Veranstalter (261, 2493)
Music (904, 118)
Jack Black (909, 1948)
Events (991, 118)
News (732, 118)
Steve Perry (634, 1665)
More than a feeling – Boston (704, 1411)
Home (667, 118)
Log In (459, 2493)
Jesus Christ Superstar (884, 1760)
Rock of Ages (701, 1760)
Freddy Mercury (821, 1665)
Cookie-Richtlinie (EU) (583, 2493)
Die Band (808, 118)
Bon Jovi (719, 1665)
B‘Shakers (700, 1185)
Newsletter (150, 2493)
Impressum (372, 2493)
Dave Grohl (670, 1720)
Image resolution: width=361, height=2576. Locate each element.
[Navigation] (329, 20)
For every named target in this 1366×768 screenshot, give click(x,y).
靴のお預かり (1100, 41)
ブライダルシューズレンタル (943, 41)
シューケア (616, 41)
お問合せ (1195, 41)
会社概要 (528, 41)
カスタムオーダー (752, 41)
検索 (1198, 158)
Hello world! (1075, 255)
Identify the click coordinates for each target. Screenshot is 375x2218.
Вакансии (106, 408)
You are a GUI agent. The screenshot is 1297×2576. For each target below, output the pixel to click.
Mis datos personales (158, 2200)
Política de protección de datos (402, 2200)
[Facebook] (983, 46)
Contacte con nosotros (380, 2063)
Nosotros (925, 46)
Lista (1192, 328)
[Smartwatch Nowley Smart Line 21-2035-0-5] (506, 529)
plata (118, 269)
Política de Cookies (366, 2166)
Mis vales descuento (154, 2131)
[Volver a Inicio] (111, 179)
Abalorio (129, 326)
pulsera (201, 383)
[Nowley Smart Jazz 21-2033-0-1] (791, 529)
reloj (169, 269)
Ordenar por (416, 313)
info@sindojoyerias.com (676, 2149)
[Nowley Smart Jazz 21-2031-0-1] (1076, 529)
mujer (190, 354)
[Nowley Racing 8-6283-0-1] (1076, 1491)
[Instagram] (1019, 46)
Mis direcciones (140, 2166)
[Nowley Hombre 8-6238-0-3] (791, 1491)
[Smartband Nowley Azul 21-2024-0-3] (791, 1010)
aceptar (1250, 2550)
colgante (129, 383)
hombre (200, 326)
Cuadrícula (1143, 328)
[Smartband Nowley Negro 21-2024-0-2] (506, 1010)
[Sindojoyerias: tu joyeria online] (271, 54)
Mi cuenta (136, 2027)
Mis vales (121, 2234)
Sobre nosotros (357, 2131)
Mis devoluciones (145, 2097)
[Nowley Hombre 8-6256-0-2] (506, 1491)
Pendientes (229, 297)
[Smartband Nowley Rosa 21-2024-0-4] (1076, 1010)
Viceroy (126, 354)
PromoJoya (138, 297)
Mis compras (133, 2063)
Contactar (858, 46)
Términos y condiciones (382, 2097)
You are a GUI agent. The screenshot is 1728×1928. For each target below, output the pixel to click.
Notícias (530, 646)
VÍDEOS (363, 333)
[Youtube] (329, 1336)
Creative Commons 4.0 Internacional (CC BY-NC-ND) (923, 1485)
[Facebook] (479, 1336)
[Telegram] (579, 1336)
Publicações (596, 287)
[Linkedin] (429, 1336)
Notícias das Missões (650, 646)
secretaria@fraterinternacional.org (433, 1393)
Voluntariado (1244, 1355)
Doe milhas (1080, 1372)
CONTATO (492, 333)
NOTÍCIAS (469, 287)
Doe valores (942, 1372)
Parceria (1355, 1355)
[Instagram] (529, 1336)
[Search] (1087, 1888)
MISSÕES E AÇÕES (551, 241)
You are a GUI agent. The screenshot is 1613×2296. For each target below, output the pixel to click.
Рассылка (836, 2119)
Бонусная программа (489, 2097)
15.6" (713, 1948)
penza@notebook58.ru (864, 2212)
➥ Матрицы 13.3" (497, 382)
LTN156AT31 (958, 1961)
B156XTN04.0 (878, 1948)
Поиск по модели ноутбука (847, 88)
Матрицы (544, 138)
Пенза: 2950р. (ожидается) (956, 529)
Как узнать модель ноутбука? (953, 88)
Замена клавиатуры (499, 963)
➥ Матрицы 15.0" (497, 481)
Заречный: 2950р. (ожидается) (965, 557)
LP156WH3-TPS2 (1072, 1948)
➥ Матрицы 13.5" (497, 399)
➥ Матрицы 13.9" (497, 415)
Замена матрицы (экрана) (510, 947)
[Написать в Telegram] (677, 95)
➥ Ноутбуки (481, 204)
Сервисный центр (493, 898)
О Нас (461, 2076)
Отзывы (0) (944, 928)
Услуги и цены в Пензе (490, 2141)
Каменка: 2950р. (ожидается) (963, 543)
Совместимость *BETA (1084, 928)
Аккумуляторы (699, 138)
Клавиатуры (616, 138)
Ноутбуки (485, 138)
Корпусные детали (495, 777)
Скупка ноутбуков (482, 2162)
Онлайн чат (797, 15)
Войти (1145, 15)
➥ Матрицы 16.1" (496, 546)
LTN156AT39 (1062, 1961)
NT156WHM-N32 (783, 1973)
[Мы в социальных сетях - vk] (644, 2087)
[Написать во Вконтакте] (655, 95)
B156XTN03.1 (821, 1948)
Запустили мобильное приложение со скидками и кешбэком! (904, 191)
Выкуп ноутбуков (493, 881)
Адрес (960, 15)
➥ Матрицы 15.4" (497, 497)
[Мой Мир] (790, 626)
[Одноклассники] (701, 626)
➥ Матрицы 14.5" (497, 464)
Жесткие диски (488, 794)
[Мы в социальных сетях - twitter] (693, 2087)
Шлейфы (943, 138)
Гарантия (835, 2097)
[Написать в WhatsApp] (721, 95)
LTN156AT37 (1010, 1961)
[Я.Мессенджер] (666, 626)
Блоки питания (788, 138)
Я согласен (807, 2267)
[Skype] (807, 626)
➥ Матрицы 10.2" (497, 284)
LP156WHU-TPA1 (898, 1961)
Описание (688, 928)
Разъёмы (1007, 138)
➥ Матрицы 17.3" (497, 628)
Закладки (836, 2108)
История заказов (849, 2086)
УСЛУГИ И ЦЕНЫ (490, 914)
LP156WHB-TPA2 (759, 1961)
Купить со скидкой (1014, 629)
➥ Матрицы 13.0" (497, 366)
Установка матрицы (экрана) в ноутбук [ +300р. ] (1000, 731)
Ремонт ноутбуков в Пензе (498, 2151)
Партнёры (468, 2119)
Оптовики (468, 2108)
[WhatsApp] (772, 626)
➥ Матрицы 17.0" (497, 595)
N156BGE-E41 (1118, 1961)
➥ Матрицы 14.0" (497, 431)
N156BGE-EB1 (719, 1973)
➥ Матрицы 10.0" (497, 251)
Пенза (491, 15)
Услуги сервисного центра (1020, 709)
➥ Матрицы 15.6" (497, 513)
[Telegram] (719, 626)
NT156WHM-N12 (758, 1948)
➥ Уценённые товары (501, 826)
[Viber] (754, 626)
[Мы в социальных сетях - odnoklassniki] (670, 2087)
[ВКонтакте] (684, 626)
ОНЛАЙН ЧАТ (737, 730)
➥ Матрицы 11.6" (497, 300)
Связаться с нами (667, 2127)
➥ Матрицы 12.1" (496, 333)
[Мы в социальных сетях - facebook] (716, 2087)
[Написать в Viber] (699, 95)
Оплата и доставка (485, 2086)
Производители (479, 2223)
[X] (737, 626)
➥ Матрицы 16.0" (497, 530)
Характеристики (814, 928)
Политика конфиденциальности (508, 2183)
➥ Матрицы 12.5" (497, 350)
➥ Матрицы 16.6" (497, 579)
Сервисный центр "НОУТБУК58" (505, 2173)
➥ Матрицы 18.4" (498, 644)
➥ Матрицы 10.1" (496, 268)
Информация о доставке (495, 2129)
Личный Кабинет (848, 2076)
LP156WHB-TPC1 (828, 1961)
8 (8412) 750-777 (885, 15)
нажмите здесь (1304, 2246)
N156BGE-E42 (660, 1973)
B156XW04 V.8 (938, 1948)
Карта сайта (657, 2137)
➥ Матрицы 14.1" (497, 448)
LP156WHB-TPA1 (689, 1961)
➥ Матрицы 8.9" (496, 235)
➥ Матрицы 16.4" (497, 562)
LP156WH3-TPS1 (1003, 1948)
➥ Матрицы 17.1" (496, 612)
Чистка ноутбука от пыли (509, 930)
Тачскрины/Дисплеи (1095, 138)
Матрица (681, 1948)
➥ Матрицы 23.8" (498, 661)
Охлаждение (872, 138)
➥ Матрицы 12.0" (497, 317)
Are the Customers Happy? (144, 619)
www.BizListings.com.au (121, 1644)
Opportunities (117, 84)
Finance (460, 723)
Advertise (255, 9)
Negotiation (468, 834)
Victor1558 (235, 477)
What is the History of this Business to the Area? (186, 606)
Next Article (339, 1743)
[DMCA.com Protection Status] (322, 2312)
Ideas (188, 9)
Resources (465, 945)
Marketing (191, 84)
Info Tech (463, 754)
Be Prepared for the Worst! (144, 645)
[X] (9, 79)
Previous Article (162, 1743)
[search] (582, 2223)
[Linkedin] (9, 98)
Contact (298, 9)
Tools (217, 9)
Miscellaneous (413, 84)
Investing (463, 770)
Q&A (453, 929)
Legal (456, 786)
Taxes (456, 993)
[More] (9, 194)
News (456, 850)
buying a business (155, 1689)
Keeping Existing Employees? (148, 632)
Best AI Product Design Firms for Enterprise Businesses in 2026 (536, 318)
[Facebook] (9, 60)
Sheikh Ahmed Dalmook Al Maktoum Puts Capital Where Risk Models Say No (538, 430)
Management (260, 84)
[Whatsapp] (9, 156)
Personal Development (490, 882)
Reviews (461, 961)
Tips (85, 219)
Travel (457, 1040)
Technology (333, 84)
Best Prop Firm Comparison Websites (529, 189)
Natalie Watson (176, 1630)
....
## What the exercise asks
From the line holding "カスタムオーダー (752, 41)" to the line holding "plata (118, 269)", inclusive, restate each line above exactly as written.

## Task answer
カスタムオーダー (752, 41)
検索 (1198, 158)
Hello world! (1075, 255)
Identify the click coordinates for each target. Screenshot is 375x2218.
Вакансии (106, 408)
You are a GUI agent. The screenshot is 1297×2576. For each target below, output the pixel to click.
Mis datos personales (158, 2200)
Política de protección de datos (402, 2200)
[Facebook] (983, 46)
Contacte con nosotros (380, 2063)
Nosotros (925, 46)
Lista (1192, 328)
[Smartwatch Nowley Smart Line 21-2035-0-5] (506, 529)
plata (118, 269)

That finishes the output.